Certes, il y aura toujours des grincheux qui parleront plutôt de « chasse aux riches » ou de mesures inefficaces. Mais ce serait injuste avec la détermination affichée si hautement par le gouvernement. Le président « socialiste » est désormais engagé ouvertement dans la voie de la rigueur. Et qu'on se rassure : si les décisions annoncées ce dimanche ne suffisent pas, il y en aura d'autres. Un seul mouvement semble exclu : revenir sur l'objectif des 3 % du PIB pour le déficit public à la fin de l'an prochain. Et à ceux qui avanceront l'argument de la croissance en recul, on leur répondra que c'est une raison supplémentaire de se serrer la ceinture. Qu'on se le dise.


Une bonne nouvelle pour Angela Merkel


Une telle détermination est une excellente nouvelle... pour Angela Merkel. La malheureuse chancelière qui a accepté jeudi dernier que la BCE ouvre les vannes des rachats « illimités » de dettes souveraines d'une maturité inférieure à 3 ans risquait en effet de se retrouver en difficulté. Ce jeudi, la cour constitutionnelle de Karlsruhe doit se prononcer sur la validité du Mécanisme européen de stabilité (MES) et sur le pacte budgétaire. L'entrée de l'Europe, via la BCE, dans « l'union des dettes », ne risquait-elle pas de troubler la conscience des juges aux bonnets carrés ? Et le propre camp d'Angela Merkel, certes tenus par l'absence de vraies alternatives, ne serait-il pas néanmoins rouge de colère devant cette politique « inflationniste » ?
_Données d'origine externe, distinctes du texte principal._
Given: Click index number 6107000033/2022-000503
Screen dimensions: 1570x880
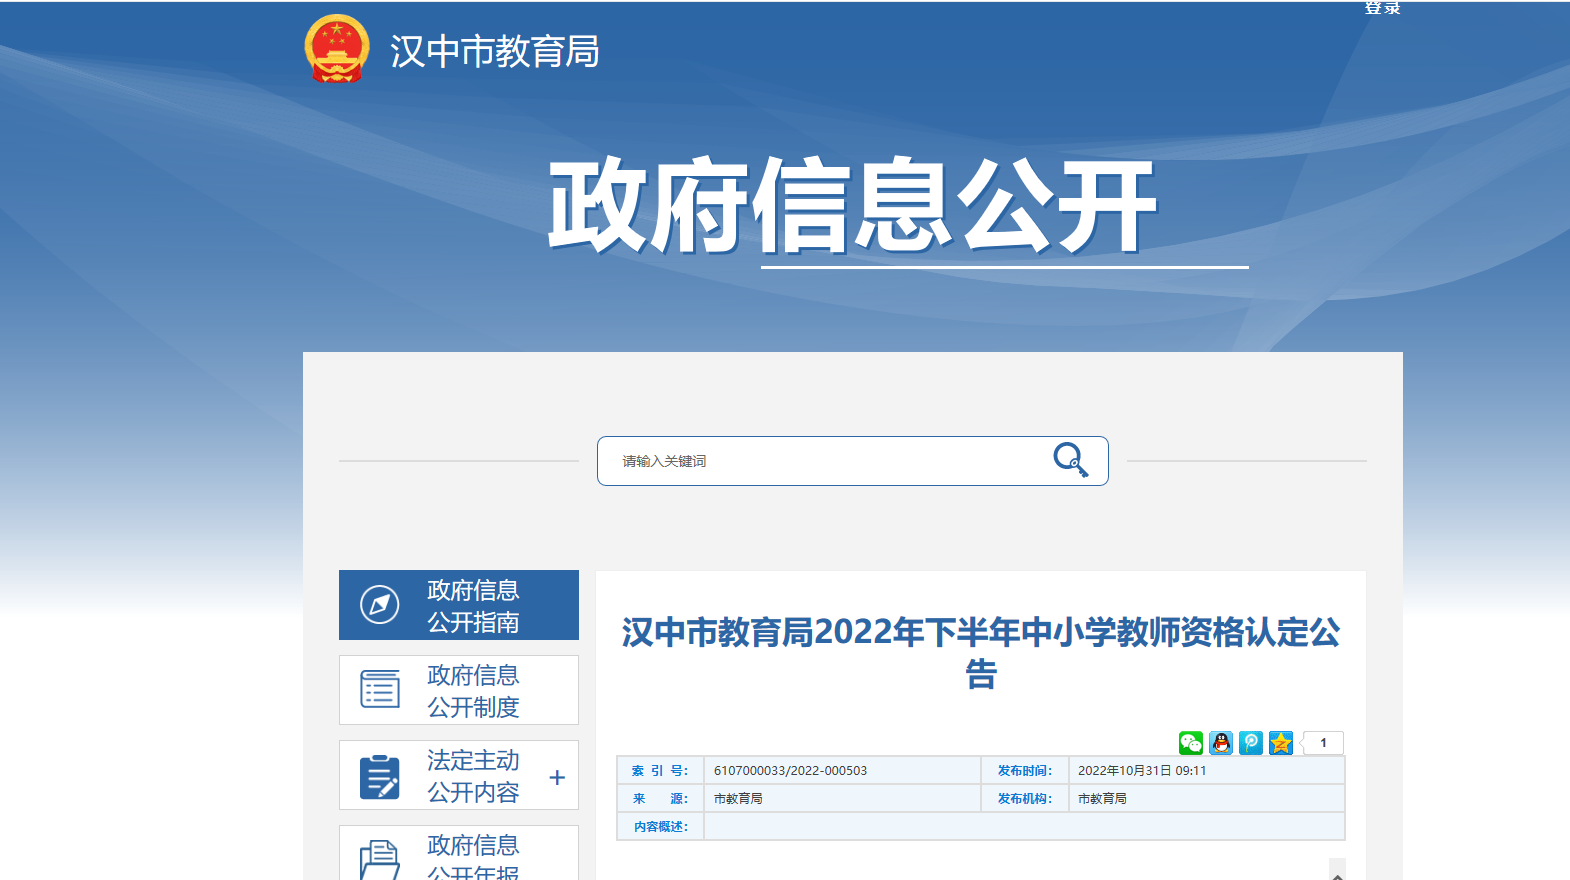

Une annonce qui tombe au bon moment


Heureusement, il y a « Herr François ». En montant avec empressement dans le train de la rigueur, précisément entre l'annonce de Mario Draghi et celle des juges de Karlsruhe, il est venu prouver par les faits que les craintes des ordolibéraux allemands étaient infondées. Il a prouvé par les faits que les mesures de la BCE n'étaient en aucun cas un appel à l'insouciance budgétaire. La France, un des derniers pays d'Europe à ne pas s'être converti à l'austérité généralisée prônée par Berlin et Bruxelles, décide désormais de rendre les armes. Au meilleur moment.
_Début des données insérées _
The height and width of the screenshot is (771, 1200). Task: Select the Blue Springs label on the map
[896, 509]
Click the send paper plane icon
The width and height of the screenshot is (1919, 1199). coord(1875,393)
L'alignement de Paris sur Berlin en Europe


Désormais, les députés libéraux et conservateurs au Bundestag peuvent souffler. Avec un tel président français, il n'y a aucune raison de regretter Nicolas Sarkozy. Il fera sans doute un excellent allié pour exiger des Grecs dans quelques jours un nouveau tour de vis et pour faire pression sur le gouvernement espagnol afin que l'on obtienne de Madrid une politique d'ajustement la plus profonde possible. Comment en serait-il autrement ? Comment celui qui, à Paris, prétend que le ralentissement de la croissance oblige à plus d'austérité pourrait défendre l'idée que la récession grecque, espagnole ou italienne doit contraindre à desserrer la vis à Athènes, à Rome ou à Madrid ?
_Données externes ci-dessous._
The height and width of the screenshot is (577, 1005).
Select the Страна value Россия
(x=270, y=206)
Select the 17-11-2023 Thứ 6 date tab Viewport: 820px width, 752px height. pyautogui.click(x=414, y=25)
Victoire de la chancelière


Angela Merkel pourra donc avec fierté présenter à ses troupes l'étendue de sa victoire. Le nécessaire rachat de la dette par la BCE n'est pas inflationniste. La preuve : elle n'a pas freiné le moins du monde la conversion de François Hollande au dogme de la consolidation budgétaire à tout prix et en toute circonstance. Elle pourra, dans dix jours, faire observer que la majorité de gauche a voté sans la moindre difficulté « son » pacte budgétaire, premier pas vers une zone euro convaincue des bienfaits d'une politique basée sur la compétitivité externe.

Grand merci, monsieur le président


Ce qu'elle avait eu tant de mal à imposer à Nicolas Sarkozy, la chancelière l'a finalement aisément arraché au président « socialiste » (il faudra du reste songer à se défaire de ce vocable déplaisant aux oreilles de nos voisins nordiques et qui a conduit à une injuste méfiance d'emblée vis-à-vis de François Hollande). Ce tour de force, la chancelière ne manquera pas de l'utiliser pour reconstituer l'unité de son camp et rassurer l'opinion publique allemande.

Elle coupera aussi sans difficulté l'herbe sous le pied de Sociaux-démocrates qui ne pourront guère se prévaloir d'une « voie française » lors de la prochaine campagne électorale (il est vrai qu'ils avaient en juin abandonné en rase campagne leurs « camarades » français lors du vote du pacte budgétaire au Bundestag). Bref, les annonces de ce dimanche soir sont peut-être la première étape de la réélection d'Angela Merkel en septembre prochain. Herzlichen Dank, Herr Hollande !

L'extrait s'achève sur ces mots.